Passage to read>
╭──
# typical me



## bearwithfish (Sep 29, 2009)

ok so i think i figured out what has been driving me crazy with my tank.... ME i need to learn to slow down and take things a bit more one step at a time... that said i also think i have been going at this whole thing from the wrong angels .... again that said i am also a spoiled brat who has to find ways to get things right....

so i am going to basicaly start over...

from scratch


i am getting a 40 gallon tank as an upgrade to my current one and here is the out line for the new plan of attack.....

1) take all of my LR and place it in the sump 
2) turn the flow off to the main tank and let the sump cycle the water around the live rock with the skimmer
3) move my crabs into the refugium section of the sump
4) move my remaining corals to the sump or trade them in at my LFS ( not sure on this point yet)
5) drain the tank down and get up the sand 
6) mix the sand up reallllllllll good and put it in the new 40 gallon tank (with as little water as possible)
7) mix up and add ALL NEW WATER to the new tank
8) let everything settle as its a new size i may get a thinner sand bed and i think this may be a good thing in order to clean it really well (considering recent experiances)
╰──
Entries on where items appear>
╭──
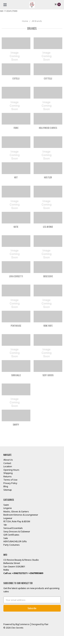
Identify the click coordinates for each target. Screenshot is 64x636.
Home (25, 21)
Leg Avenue (48, 226)
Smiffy (16, 424)
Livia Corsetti (16, 276)
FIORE (16, 127)
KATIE (16, 226)
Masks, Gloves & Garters (16, 511)
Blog (5, 486)
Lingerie (7, 508)
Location (7, 466)
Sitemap (7, 489)
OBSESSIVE (48, 276)
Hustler (48, 177)
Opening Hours (11, 469)
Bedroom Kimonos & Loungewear (20, 514)
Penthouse (16, 325)
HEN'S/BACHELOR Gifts (15, 541)
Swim (6, 504)
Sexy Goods (48, 375)
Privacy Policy (10, 483)
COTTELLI (48, 78)
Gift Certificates (11, 534)
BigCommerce (23, 624)
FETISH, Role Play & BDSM (16, 521)
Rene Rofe (48, 325)
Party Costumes (11, 544)
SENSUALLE (16, 375)
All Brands (37, 21)
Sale (5, 538)
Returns (7, 476)
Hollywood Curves (48, 127)
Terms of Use (10, 479)
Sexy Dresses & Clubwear (16, 531)
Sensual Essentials (13, 528)
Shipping (8, 473)
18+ (5, 524)
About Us (8, 459)
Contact (7, 463)
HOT (16, 177)
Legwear (7, 518)
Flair (46, 624)
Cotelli (15, 78)
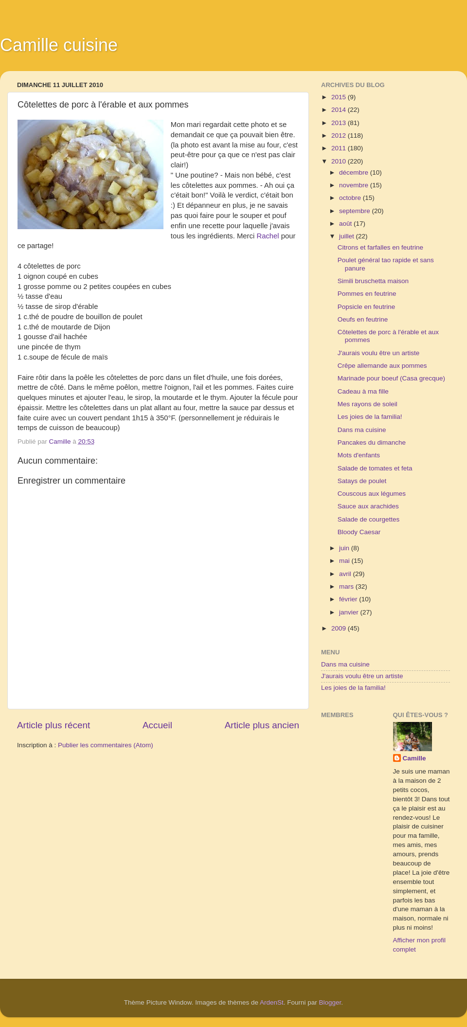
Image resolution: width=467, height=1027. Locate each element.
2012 (339, 135)
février (349, 599)
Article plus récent (53, 725)
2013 (339, 122)
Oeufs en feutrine (363, 319)
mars (347, 586)
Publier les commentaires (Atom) (105, 745)
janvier (349, 612)
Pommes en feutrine (367, 293)
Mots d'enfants (359, 455)
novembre (354, 185)
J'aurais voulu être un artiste (378, 353)
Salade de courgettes (369, 519)
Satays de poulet (362, 481)
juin (345, 548)
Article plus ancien (262, 725)
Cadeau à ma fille (363, 391)
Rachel (268, 236)
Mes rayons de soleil (367, 404)
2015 (339, 97)
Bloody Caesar (359, 532)
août (346, 223)
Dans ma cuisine (362, 429)
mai (345, 560)
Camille (414, 758)
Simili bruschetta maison (373, 281)
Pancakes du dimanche (372, 442)
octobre (351, 197)
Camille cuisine (59, 45)
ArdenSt (272, 1002)
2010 (339, 161)
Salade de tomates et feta (375, 468)
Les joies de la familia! (370, 416)
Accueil (157, 725)
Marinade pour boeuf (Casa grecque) (391, 378)
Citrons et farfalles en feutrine (380, 247)
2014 (339, 109)
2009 (339, 628)
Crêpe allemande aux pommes (382, 365)
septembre (355, 211)
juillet (347, 236)
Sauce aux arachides (368, 506)
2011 (339, 148)
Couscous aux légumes (372, 493)
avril (346, 573)
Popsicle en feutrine (366, 306)
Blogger (330, 1002)
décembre (354, 172)
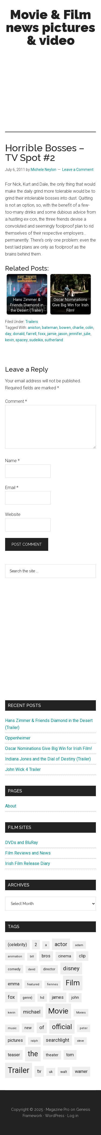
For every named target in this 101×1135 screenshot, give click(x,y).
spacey (22, 340)
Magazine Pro (57, 1109)
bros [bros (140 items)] (46, 955)
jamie (52, 334)
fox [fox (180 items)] (11, 997)
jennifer (75, 334)
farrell (31, 334)
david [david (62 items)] (31, 969)
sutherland (54, 340)
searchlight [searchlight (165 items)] (57, 1040)
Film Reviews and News (28, 853)
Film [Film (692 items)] (73, 982)
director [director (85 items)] (49, 969)
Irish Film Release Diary (27, 863)
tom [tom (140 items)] (70, 1054)
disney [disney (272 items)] (71, 968)
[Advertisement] (50, 91)
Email (11, 487)
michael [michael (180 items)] (31, 1012)
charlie (78, 327)
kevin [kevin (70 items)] (11, 1012)
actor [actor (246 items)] (61, 944)
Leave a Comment (77, 169)
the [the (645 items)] (33, 1054)
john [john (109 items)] (75, 997)
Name (12, 460)
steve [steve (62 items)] (80, 1041)
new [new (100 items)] (28, 1028)
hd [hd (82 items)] (42, 998)
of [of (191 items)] (41, 1027)
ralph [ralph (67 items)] (34, 1041)
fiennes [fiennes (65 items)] (52, 984)
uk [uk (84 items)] (51, 1072)
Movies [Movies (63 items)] (81, 1012)
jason (62, 334)
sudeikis (36, 340)
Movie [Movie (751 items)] (58, 1011)
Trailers (31, 321)
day (8, 334)
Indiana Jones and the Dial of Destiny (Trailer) (48, 759)
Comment (16, 401)
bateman (50, 327)
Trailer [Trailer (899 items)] (18, 1070)
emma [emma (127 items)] (13, 983)
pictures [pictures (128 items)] (15, 1040)
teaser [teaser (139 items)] (14, 1054)
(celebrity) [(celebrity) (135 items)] (17, 944)
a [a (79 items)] (46, 945)
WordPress (54, 1116)
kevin (9, 340)
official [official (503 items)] (62, 1027)
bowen (65, 327)
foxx (42, 334)
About (10, 806)
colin (89, 327)
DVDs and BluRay (21, 842)
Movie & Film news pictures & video (50, 27)
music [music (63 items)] (12, 1028)
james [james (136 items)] (58, 997)
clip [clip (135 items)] (82, 955)
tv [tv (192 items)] (39, 1071)
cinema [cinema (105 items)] (64, 956)
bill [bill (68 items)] (32, 956)
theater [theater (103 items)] (52, 1055)
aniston (34, 327)
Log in (72, 1116)
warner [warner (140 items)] (81, 1071)
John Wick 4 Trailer (23, 769)
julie (87, 334)
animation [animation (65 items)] (15, 956)
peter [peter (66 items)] (84, 1028)
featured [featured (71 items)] (33, 984)
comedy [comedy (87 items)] (14, 969)
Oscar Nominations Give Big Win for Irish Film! (48, 748)
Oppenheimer (17, 738)
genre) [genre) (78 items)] (27, 998)
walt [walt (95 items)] (63, 1071)
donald (19, 334)
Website (12, 514)
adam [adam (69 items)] (79, 945)
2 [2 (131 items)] (36, 944)
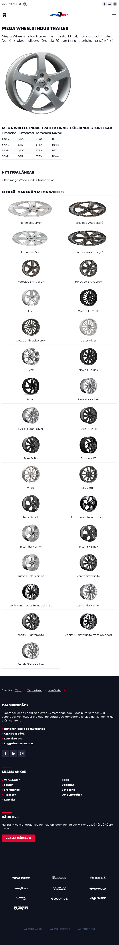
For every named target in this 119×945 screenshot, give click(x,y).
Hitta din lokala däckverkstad (24, 729)
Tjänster (10, 795)
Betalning (68, 790)
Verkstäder (12, 780)
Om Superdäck (14, 734)
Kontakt (9, 800)
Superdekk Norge (86, 929)
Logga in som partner (18, 744)
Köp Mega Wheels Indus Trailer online (29, 180)
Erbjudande (12, 790)
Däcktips (68, 785)
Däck (65, 780)
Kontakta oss (13, 739)
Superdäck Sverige (33, 929)
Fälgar (8, 785)
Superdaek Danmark (60, 929)
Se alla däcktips (18, 838)
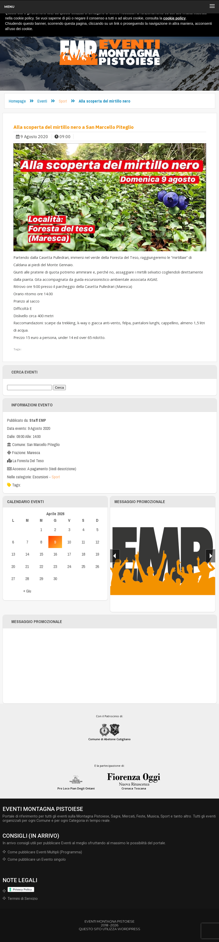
╰──
Task list>
1. Could you edit the entries from the line with "Email (11, 487)" up to and including the line with "kevin (9, 340)", putting "Post a Comment" in place of "Leave a Comment"?
2. Can you resume the forum post about restarting the aquarium from where it stops?
The forum post and the entries were taken from unrelated sources.

Answers to the exercises>
1.
Email (11, 487)
michael [michael (180 items)] (31, 1012)
charlie (78, 327)
kevin [kevin (70 items)] (11, 1012)
actor [actor (246 items)] (61, 944)
Post a Comment (77, 169)
the [the (645 items)] (33, 1054)
john [john (109 items)] (75, 997)
Name (12, 460)
steve [steve (62 items)] (80, 1041)
new [new (100 items)] (28, 1028)
hd [hd (82 items)] (42, 998)
of [of (191 items)] (41, 1027)
ralph [ralph (67 items)] (34, 1041)
fiennes [fiennes (65 items)] (52, 984)
uk [uk (84 items)] (51, 1072)
Movies [Movies (63 items)] (81, 1012)
jason (62, 334)
sudeikis (36, 340)
Movie [Movie (751 items)] (58, 1011)
Trailers (31, 321)
day (8, 334)
Indiana Jones and the Dial of Destiny (Trailer) (48, 759)
Comment (16, 401)
bateman (50, 327)
Trailer [Trailer (899 items)] (18, 1070)
emma [emma (127 items)] (13, 983)
pictures [pictures (128 items)] (15, 1040)
teaser [teaser (139 items)] (14, 1054)
(celebrity) [(celebrity) (135 items)] (17, 944)
a [a (79 items)] (46, 945)
WordPress (54, 1116)
kevin (9, 340)

2.
9) move my LR back to new DT and aqua scape 
10) move crabs and if i still have them corals to DT
11) reconnect overflow and return lines from sump
and 12 with the exception of top off and regular testing LEAVE IT ALONE!!!!!!!!

soooo thats the plan i already made the trade for the tank and as i wanted an upgrade any how this really is a good time to do it....

thoughts suggestions?


----------



## Pasfur (Mar 29, 2008)

Sounds great, but the answer to #4 should be obvious! You need to return the corals if you want to start over and do this right. Take it slow and easy. By Christmas we will be celebrating your beautiful display!!!!


----------



## bearwithfish (Sep 29, 2009)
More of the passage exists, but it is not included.